Passage provided —
A Review of THE EROTIC MIND: Unlocking the Inner Sources of Sexual Passion and Fulfillment

by Jack Morin, Ph.D.

New York: HarperCollins

Review Copyright © 1995 by William A. Henkin

Originally published in Spectator

 

 

For centuries, for millenia, perhaps for as long as human beings have been sufficiently self-conscious to be curious about what makes us tick, we have wondered why one person makes us hot while another, even if s/he is more luscious by everybody's standards including our own, leaves us cool; we have wondered why the same person who makes us hot one day leaves us cool another; and we have wondered how to gain access to and control over our sexual passions: how to be hot when we want to, and even how to stay cool when eros threatens our security, our stability, or our serenity, or when our arousal is otherwise inconvenient.

Tasks and exercises —
a - According to the review of The Erotic Mind, where was the review originally published?
b - Return everything in the review of The Erotic Mind from "For centuries, for" down to "is otherwise inconvenient.", copied word for word.

Provided information —

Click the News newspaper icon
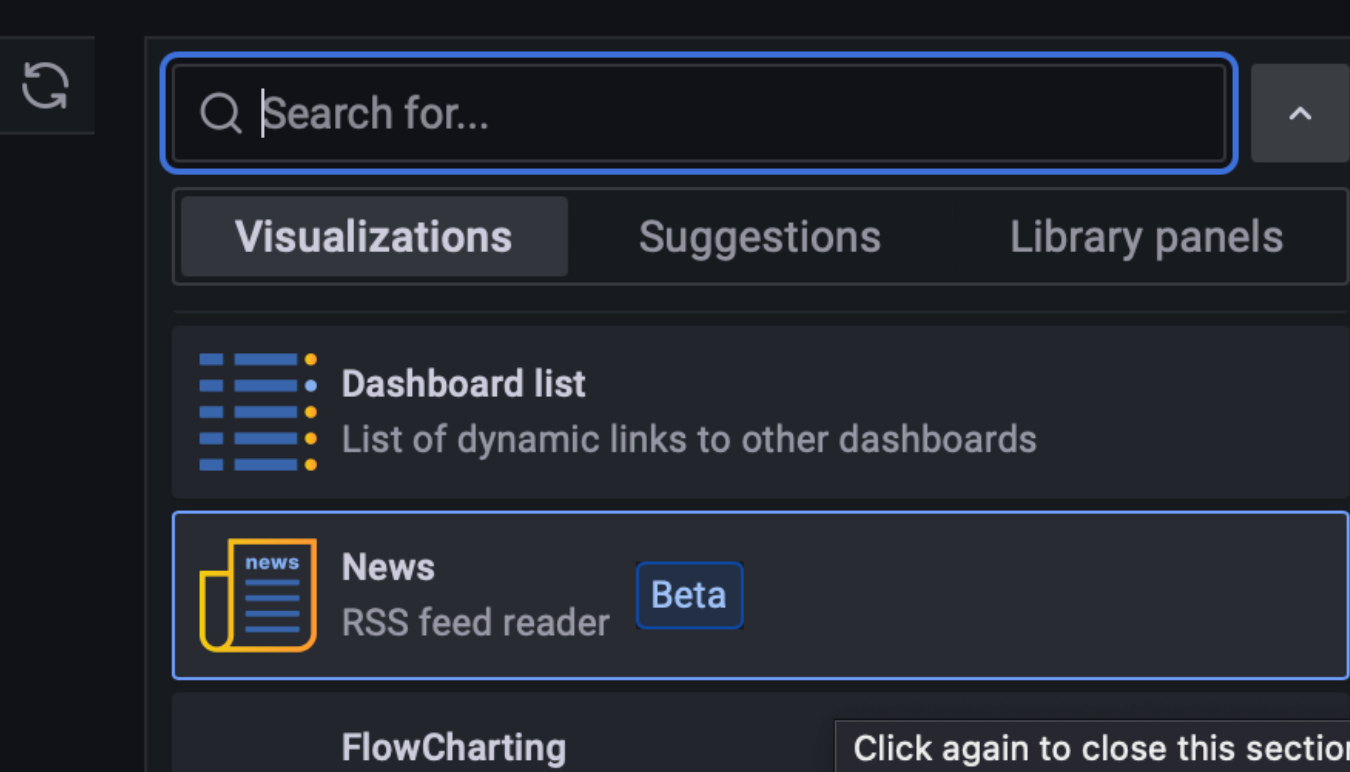This screenshot has height=772, width=1350. tap(258, 595)
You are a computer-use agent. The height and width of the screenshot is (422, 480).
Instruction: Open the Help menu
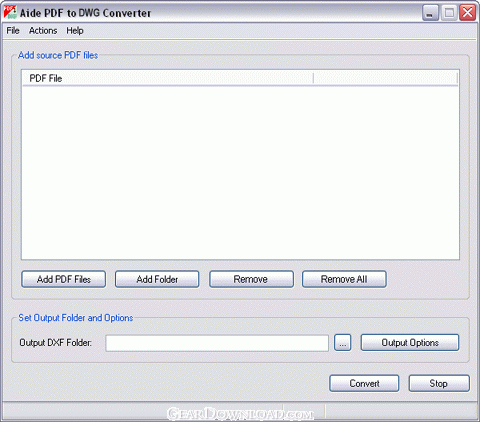[75, 31]
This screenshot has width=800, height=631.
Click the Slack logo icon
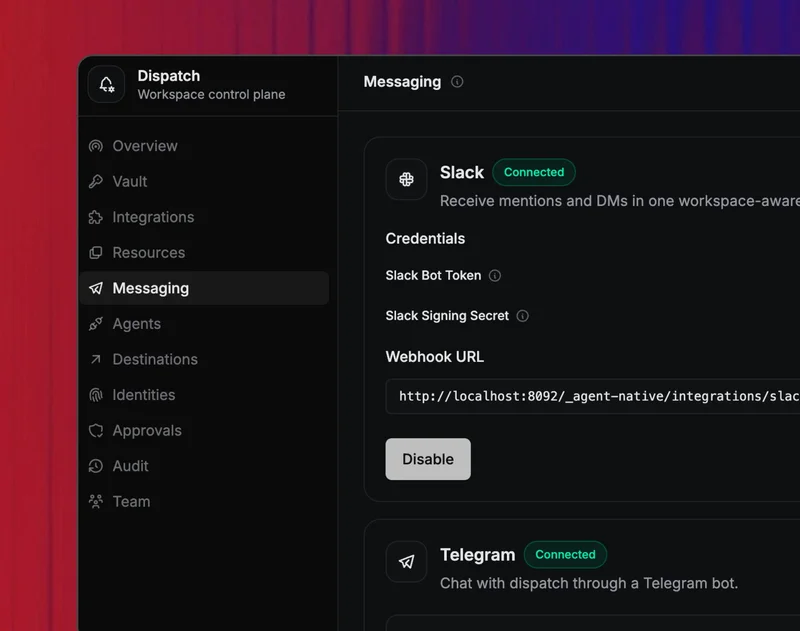tap(406, 180)
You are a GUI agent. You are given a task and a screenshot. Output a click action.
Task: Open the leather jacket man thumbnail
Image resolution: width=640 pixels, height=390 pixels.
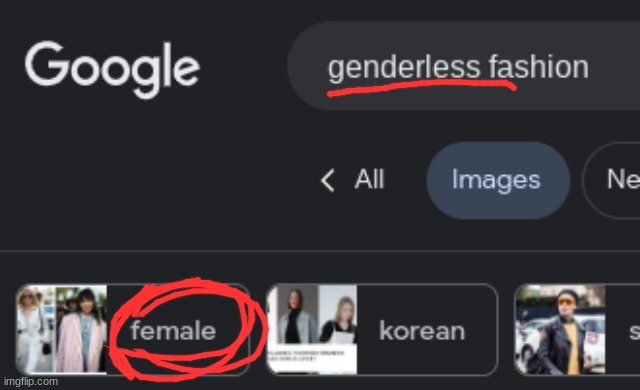(560, 330)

Responses per task —
a - Spectator

b -
For centuries, for millenia, perhaps for as long as human beings have been sufficiently self-conscious to be curious about what makes us tick, we have wondered why one person makes us hot while another, even if s/he is more luscious by everybody's standards including our own, leaves us cool; we have wondered why the same person who makes us hot one day leaves us cool another; and we have wondered how to gain access to and control over our sexual passions: how to be hot when we want to, and even how to stay cool when eros threatens our security, our stability, or our serenity, or when our arousal is otherwise inconvenient.